Pe conjugated cd29

HUMSCs at passage three were analyzed using flow cytometry to examine the expression of pluripotent cell markers. Following trypsinization, ~1×10⁶ cells were pelleted, resuspended in phosphate-buffered saline (PBS) and fixed with 4% buffered paraformaldehyde (Gibco-BRL) for 20 min at room temperature. Cells were then incubated with monoclonal mouse anti-human antibodies against phycoerythrin (PE)-conjugated CD29 and CD59, or fluorescein isothiocyanate (FITC)-conjugated CD44 (BD Biosciences, Franklin Lakes, NJ, USA).
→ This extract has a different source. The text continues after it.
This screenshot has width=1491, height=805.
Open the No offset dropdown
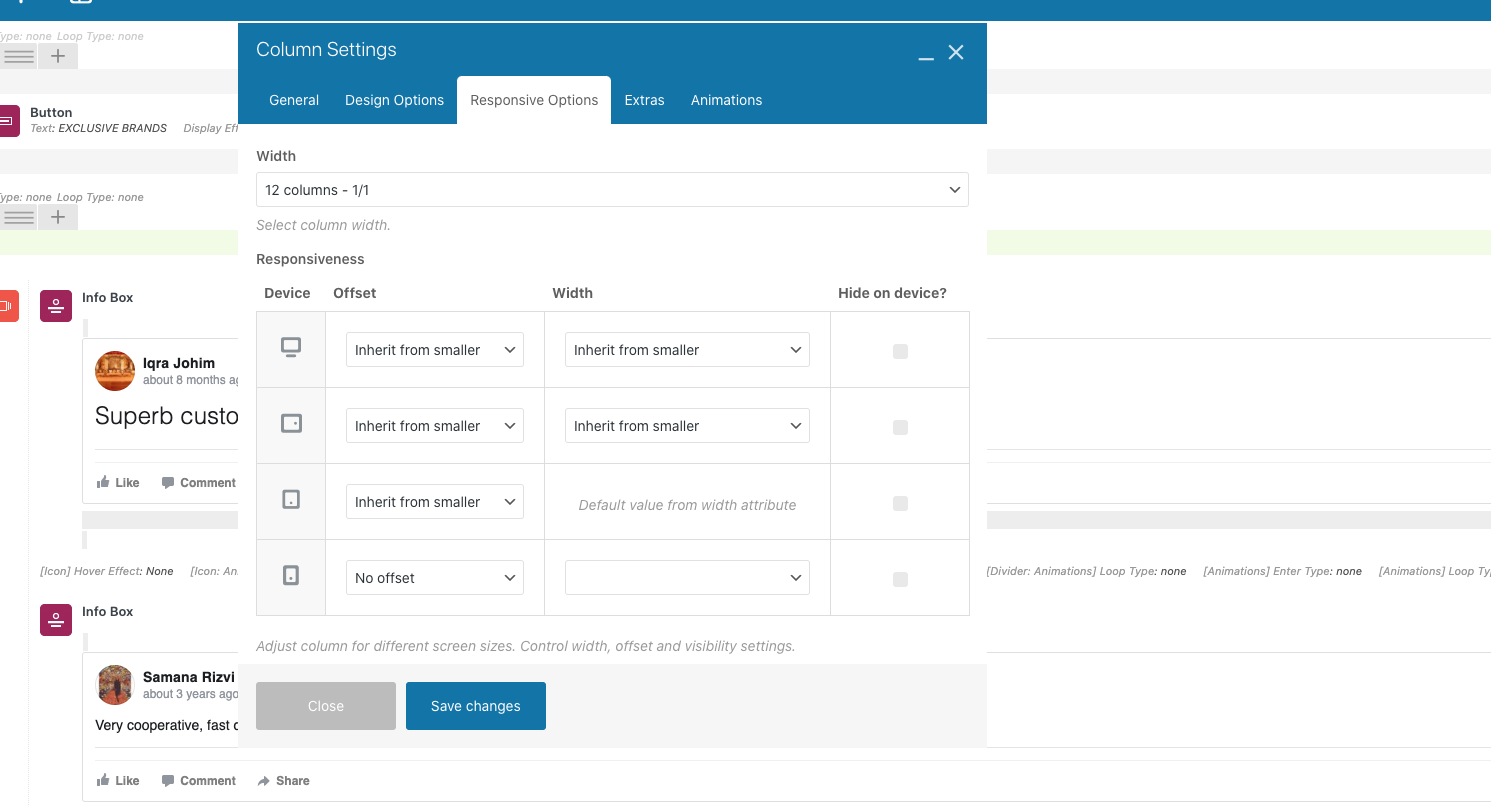click(435, 578)
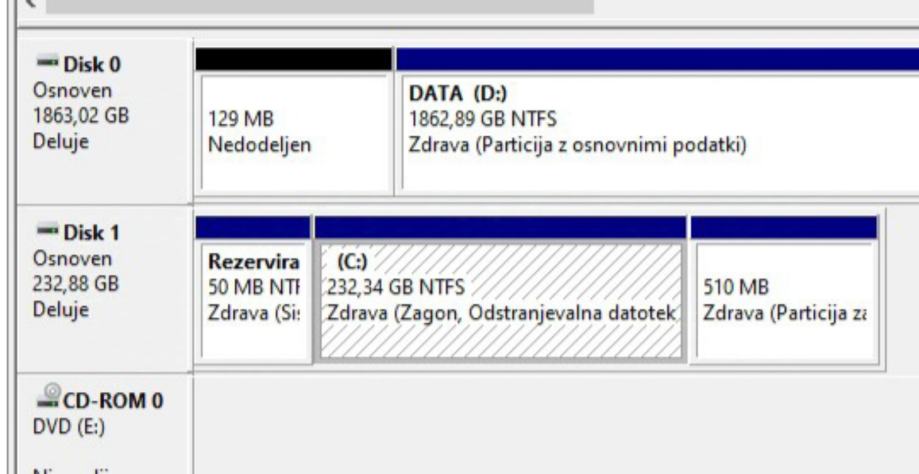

Cells were incubated in the dark for 30 min at 4°C. In order to detect the presence of Oct-4, the cells were permeabilized in PBS with 1% Triton X-100 for 10 min at room temperature, fixed and incubated with a monoclonal mouse anti-human antibody against Oct-4 (Santa Cruz Biotechnology, Inc., Santa Cruz, CA, USA) overnight at 4°C. Cells were then stained in the dark with a PE-conjugated secondary antibody for 30 min at 4°C. Control samples were incubated with FITC or PE-conjugated mouse IgG1 isotype antibodies (Santa Cruz Biotechnology, Inc.). Following incubation, the cells were washed with PBS, centrifuged at 200 × g for 10 min to remove any unbound antibodies, resuspended in 1 ml PBS and analyzed using EPICS XL flow cytometry (Beckman-Coulter Inc., Miami, FL, USA).